═══ DATA FOR PROCESSING

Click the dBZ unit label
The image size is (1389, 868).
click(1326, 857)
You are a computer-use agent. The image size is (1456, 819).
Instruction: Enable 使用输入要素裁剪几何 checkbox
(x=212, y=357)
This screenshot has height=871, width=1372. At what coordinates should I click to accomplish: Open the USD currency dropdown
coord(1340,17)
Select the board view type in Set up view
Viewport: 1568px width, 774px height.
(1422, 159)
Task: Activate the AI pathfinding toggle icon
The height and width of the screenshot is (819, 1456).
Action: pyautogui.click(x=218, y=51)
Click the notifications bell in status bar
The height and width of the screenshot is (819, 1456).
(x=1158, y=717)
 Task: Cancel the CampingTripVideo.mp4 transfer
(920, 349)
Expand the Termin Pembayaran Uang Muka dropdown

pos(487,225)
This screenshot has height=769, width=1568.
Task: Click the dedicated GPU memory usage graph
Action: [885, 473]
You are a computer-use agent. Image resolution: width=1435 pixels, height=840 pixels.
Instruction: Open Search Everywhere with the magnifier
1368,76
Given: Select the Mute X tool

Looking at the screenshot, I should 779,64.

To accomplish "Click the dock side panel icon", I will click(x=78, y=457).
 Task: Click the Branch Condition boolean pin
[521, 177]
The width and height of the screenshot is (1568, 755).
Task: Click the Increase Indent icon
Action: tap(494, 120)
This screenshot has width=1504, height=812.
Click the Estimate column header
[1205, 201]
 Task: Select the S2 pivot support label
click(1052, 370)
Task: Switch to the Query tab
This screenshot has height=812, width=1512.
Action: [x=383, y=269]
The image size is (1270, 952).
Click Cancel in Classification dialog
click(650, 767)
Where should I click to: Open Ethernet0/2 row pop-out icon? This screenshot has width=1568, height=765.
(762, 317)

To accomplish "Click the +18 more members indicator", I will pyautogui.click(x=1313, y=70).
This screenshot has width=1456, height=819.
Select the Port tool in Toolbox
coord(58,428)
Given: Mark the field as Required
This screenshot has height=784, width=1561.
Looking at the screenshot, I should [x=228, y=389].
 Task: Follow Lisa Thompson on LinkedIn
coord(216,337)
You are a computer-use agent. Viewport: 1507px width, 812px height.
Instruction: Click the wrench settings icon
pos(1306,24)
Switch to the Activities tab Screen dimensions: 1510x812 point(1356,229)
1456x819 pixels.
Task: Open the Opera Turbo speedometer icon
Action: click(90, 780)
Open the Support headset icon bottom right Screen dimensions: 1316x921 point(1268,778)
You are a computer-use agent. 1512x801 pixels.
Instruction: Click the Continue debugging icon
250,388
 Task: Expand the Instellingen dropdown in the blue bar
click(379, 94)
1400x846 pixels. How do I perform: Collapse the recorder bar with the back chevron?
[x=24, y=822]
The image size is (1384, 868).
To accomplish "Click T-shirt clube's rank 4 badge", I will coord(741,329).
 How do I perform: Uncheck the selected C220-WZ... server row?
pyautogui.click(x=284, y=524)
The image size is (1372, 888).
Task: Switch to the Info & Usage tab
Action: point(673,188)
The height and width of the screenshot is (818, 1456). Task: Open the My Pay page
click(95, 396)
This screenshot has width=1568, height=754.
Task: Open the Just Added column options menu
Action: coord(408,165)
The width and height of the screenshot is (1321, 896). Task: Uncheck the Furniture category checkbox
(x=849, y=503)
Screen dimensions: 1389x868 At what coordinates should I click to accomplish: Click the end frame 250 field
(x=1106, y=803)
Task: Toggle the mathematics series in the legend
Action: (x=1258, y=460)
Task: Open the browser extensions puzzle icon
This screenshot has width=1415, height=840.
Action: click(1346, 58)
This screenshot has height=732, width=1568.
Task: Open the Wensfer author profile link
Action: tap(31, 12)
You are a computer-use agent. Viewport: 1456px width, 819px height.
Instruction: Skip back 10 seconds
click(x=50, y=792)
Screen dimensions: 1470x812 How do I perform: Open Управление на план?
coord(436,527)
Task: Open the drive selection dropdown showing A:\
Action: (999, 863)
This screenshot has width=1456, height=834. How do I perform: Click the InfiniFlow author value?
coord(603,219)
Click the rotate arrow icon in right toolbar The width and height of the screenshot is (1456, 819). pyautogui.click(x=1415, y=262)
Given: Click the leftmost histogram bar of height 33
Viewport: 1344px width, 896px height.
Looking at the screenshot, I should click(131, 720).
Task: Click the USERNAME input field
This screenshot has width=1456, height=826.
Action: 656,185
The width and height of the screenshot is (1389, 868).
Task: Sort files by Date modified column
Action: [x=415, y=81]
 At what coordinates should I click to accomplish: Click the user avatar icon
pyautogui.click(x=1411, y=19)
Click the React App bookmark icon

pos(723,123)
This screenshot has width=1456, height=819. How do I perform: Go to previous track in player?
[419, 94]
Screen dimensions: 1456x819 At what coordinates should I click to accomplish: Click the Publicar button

══════

» **WHAT NEEDS TO BE DONE**:
From the data, list each line in which the string "will" appears.

» **THE ANSWER**:
To accomplish "Click the dock side panel icon", I will click(x=78, y=457).
To accomplish "Click the +18 more members indicator", I will pyautogui.click(x=1313, y=70).
To accomplish "Click T-shirt clube's rank 4 badge", I will coord(741,329).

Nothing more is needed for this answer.